The Awakening Movement and other feminist organizations intersected with the broader democracy and Taiwanization movements of the past forty years, establishing a crucial link between feminism and Taiwanese political culture. The so-called “plant-based protests” — the Wild Lilies of the 1990s, the Wild Strawberries at the end of the 2000s, and most recently the Sunflower Movement of 2014 — are all reminiscent of the Awakening Movement: political outsiders looking to institute societal change on a federal level. In fact, even more similarly, many of those who participated in these movements were women. In particular, the Sunflower Movement is notable for the fact that many of those involved, as well as students and young people, are housewives, women and mothers taking a stand against Chinese trade. The Wild Lily Movement, in turn, had support from the Progressive Women’s Union.
Movements such as these are also represented on a larger political scale. In the municipal elections of 2018, the number of female municipal public servants grew, and the average percent of female members of parliament rose to 33.6%. For the first time in Taiwan’s history, female members of parliament make up more than one-third of the total number of seats. In the same municipal elections, even the conservative Kuomintang nominated seven female candidates, all of whom were elected. As Chao-Yuan Tseng of the Awakening Foundation noted, “some women were nominated because of the gender quota system or other factors, while most women accumulated experiences and political strength when they are elected. Compared with their male colleagues, women’s political performances are just as good as men are.”

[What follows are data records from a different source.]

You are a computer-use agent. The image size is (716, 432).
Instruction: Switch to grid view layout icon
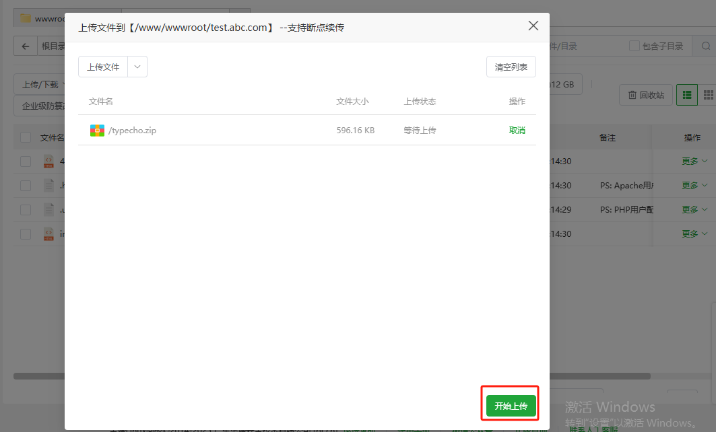(x=708, y=95)
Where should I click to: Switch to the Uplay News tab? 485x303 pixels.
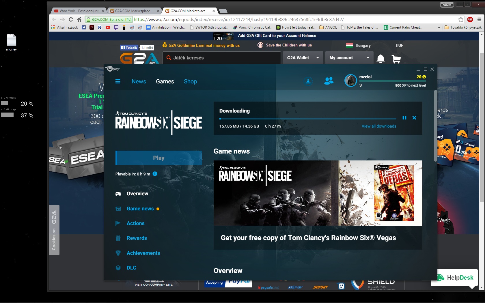click(x=139, y=81)
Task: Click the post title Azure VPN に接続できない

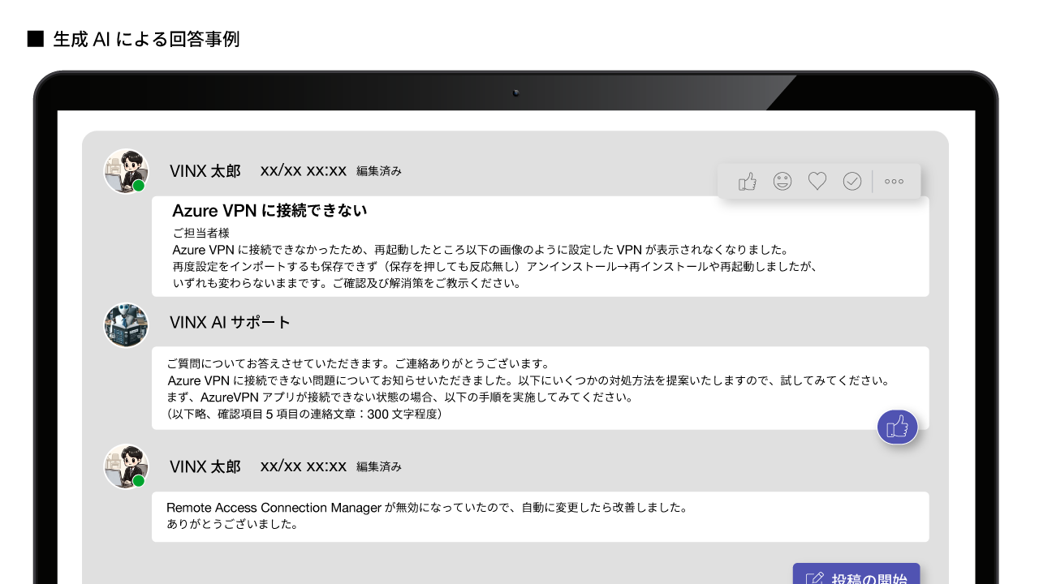Action: (x=269, y=211)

Female political leaders today
Unsurprisingly, female leaders have been given prominent roles in the progressive “Third Force” parties. For example, the New Power Party (born out of the Sunflower Movement) is a young political party dedicated to the advocation of universal human rights. The New Power Party (NPP) can be specifically noted for their prominent female representation. Taiwanese politician Kwalo lyun Pacidal, for example, is an indigenous Taiwanese female politician who was elected as one of only two of the New Power Party’s at-large legislators. Lin Ying-meng is another female NPP leader who is openly a member of the LGBTQ+ community, and a recently-elected council member, but a politician who describes herself as, “a nerd who likes to play video games.” Similarly, Hung Tzu-yung won a legislative seat in the 3rd constituency of Taichung City as a member of the New Power Party. She said of her decision to run, “I remember visiting a small town mayor, and the mayor said, ‘It is really tough to get elected in this district.’ At the time, I was with a DDP legislator, who was going to run, and I responded to the mayor, ‘I am running precisely because it is difficult.’”

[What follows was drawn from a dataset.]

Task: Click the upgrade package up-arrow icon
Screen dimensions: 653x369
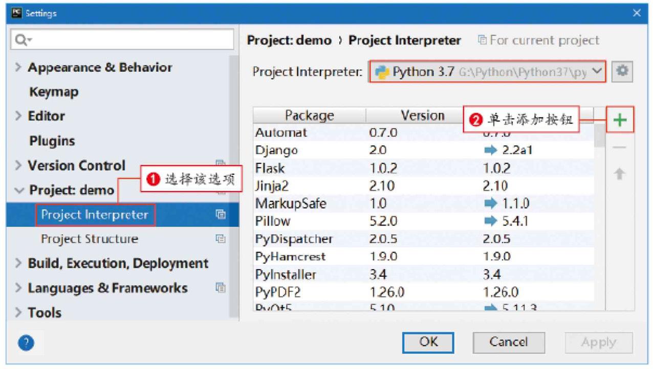Action: click(619, 174)
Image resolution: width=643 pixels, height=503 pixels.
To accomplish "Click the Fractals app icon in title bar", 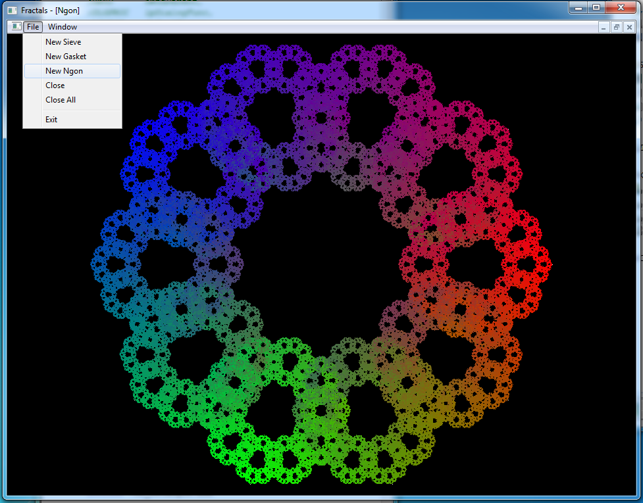I will [x=12, y=11].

Similarly, the Social Democratic Party (SDP) is a left-leaning political party centered around such social justice movements, and with prominent female leaders. The head of the SDP is Fan Yun, a life-long activist and prominent feminist, who recently was re-elected in 2018. There is also Miao Poya, who — along with Lin Ying-meng — is one of Taiwan’s first openly gay politicians and was elected in the 2018 election cycle as a city councilmember running with the Social Democratic Party in Taipei City.

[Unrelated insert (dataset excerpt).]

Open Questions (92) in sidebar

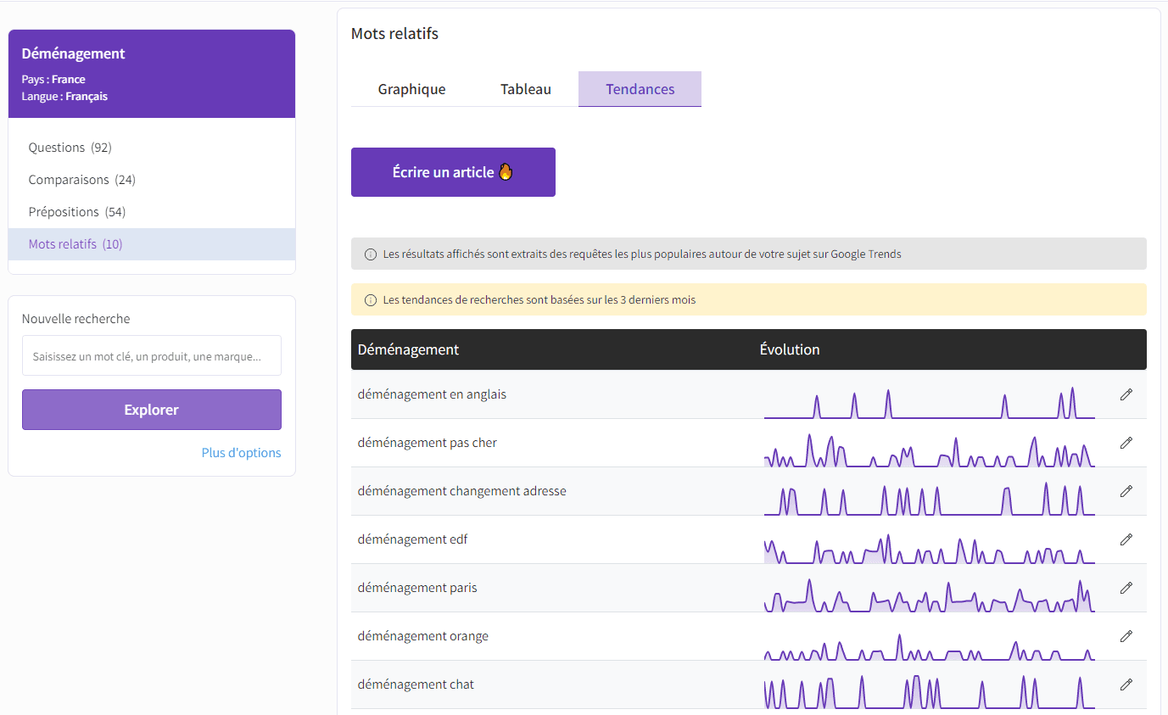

Many of these SDP, NPP, and DPP female leaders have had extensive experience in community activist movements as well: Miao Poya was a social movement worker calling for an end to the death penalty, Lin Ying-meng was a participant in the Sunflower Movement as well as a number of other social movements, and Fan Yun was an activist from the Wild Lilies movement. Fan believes that “a more progressive third party will push the two major parties to be progressive too, and bring new thinking into Taiwan’s politics.” Fan also noted that in the 2016 election year, the very same one in which Tsai was elected, the young candidates of the SDP did quite well. Despite all of these positive developments, Fan acknowledges that these civic social movements still have a fight ahead of them: “Only some of the Wild Lily movement’s goals have achieved fruition through full popular legislative elections — there are still many unfinished aspirations for political and economic reform, including the deepening of democracy, further congressional reform, social justice and income inequality.” The election of such socially-conscious female politicians demonstrate the clear association between feminist values and these broader radical reform movements, all of which benefited from the historical legacy of quotas.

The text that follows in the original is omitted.